La “delgada línea roja” es una expresión utilizada generalmente para resaltar la fragilidad, en muchos casos, de la frontera entre lo correcto y lo incorrecto, aunque su origen primitivo fuera la línea de 500 casacas rojas ingleses que detuvo, el 25 de octubre de 1854, a 2.500 jinetes de la caballería rusa en la épica batalla de Balaclava, en la guerra de Crimea.
En el mundo de la comunicación puede usarse para, por ejemplo, señalar la aparente facilidad con que algunos periodistas y algunos medios saltan de la información al espectáculo. En los últimos tiempos hemos vivido algunos ejemplos de esta información-espectáculo, como la imagen conmovedora del niño Aylan Kurdi ahogado en una playa turca durante el viaje de su familia en busca de tierra de asilo en Europa. Aunque son muchas las personas que naufragan huyendo del horror, solo la imagen de Aylan convirtió el horror en noticia. Muchos dirán que en este caso esa imagen despertó la conciencia de muchos europeos y, sobre todo, de sus dirigentes políticos. Y que, en definitiva, su amplia y reiterada difusión fue positiva.

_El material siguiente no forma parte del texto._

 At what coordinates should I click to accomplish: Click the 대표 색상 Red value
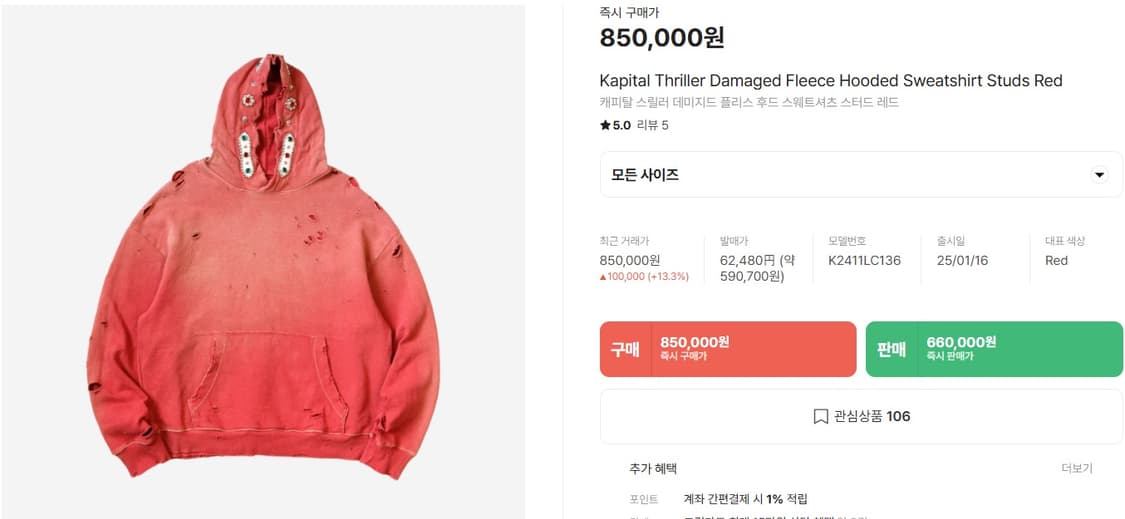1056,261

Pero en otros casos sobrepasar esa delgada línea roja establecida por los principios éticos puede hacer saltar las alarmas. Algunos recuerdan todavía la fotografía de un colaborador del New York Post en la que se ve a un hombre que intenta subir al andén después de haber sido arrojado a las vías del metro. A los pocos segundos de que el fotógrafo disparara la cámara el hombre fue aplastado por el tren.

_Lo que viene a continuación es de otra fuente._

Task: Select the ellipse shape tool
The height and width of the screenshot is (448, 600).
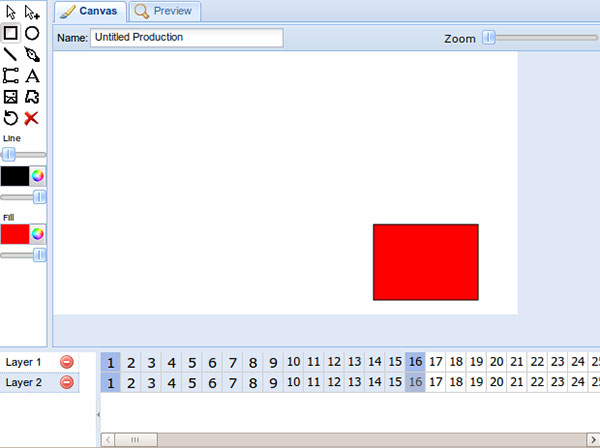Action: (x=32, y=33)
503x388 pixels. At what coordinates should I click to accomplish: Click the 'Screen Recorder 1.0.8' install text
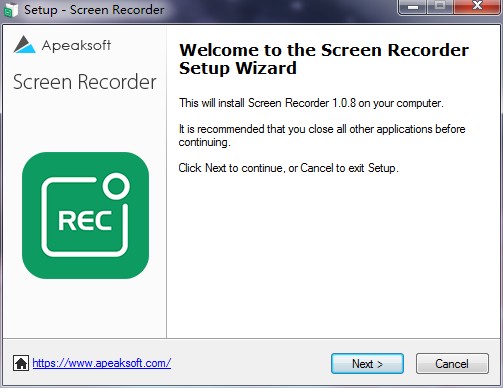tap(302, 103)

Tampoco ha caído totalmente en el olvido el caso del fotógrafo que se suicidó poco después de obtener el premio Pulitzer por la foto que tomó en Sudán en la que se ve a un buitre esperando, a unos pocos metros, la muerte de una niña famélica.
Y no demasiado lejos en el tiempo se encuentra el suicidio de la enfermera inglesa por haber recogido la llamada de una locutora y de un locutor de una emisora que se hicieron pasar por la reina Isabel II y el príncipe Carlos para obtener información sobre el embarazo de la princesa de Cambridge, ingresada en el hospital en que prestaba servicio la enfermera. En este caso, la mayoría recordó que suplantar a una persona es una falta o un delito, y que obtener información de carácter reservado suplantando una identidad está castigado.

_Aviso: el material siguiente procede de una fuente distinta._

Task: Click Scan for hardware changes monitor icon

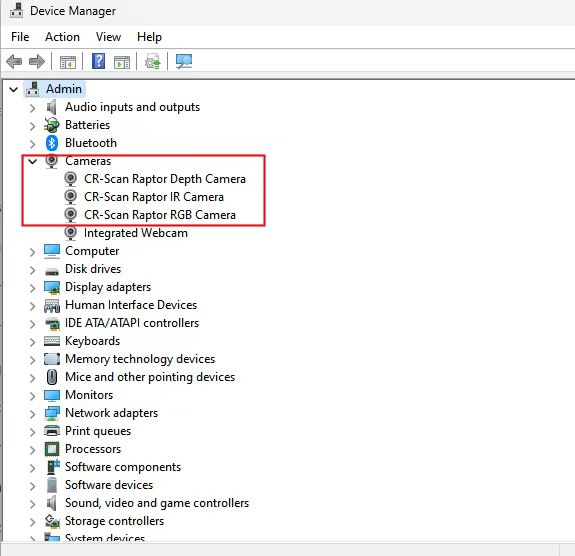Action: (184, 61)
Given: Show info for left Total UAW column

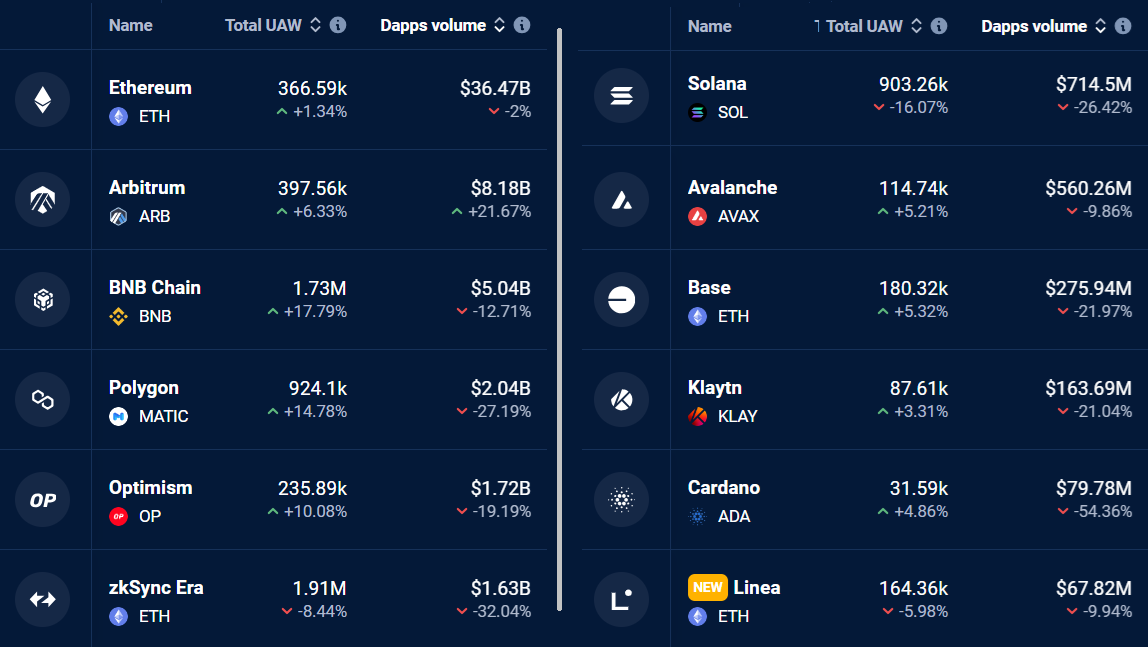Looking at the screenshot, I should (x=338, y=25).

Es cierto que siempre ha habido bromas de este tipo, como cuando, en nuestro país, el locutor de una emisora catalana habló con el rey Juan Carlos haciéndose pasar por un representante de la Generalitat, aunque en este caso la emisora decidió no transmitir la grabación por motivos deontológicos que figuran en su libro de estilo. Sin embargo, estos motivos no importaron a una emisora radiofónica nacional que difundió una conversación de alguien que se hizo pasar por el presidente electo de Bolivia Evo Morales con el entonces presidente del Gobierno Rodríguez Zapatero. La emisión estuvo a punto de provocar un conflicto diplomático porque los bolivianos consideraron la broma como una ofensa.
Estos saltos de la delgada línea roja plantean el eterno debate sobre el papel de los periodistas en algunas situaciones y sobre la frontera deontológica que no se debe traspasar. ¿Debe un periodista intentar salvar una vida (metro de Nueva York, planicie de Sudán) o desempeñar su labor de informar? ¿Es moral suplantar la personalidad de otro (hospital inglés, felicitación a Evo Morales) para obtener una noticia?
Aunque la frontera sea aparentemente difusa, las asociaciones profesionales de periodistas subrayan que debe seguir prevaleciendo la ética, porque saltarse esa delgada línea roja acaba por hacernos caer, en algunos casos, en la ilegalidad, y siempre, en la inmoralidad.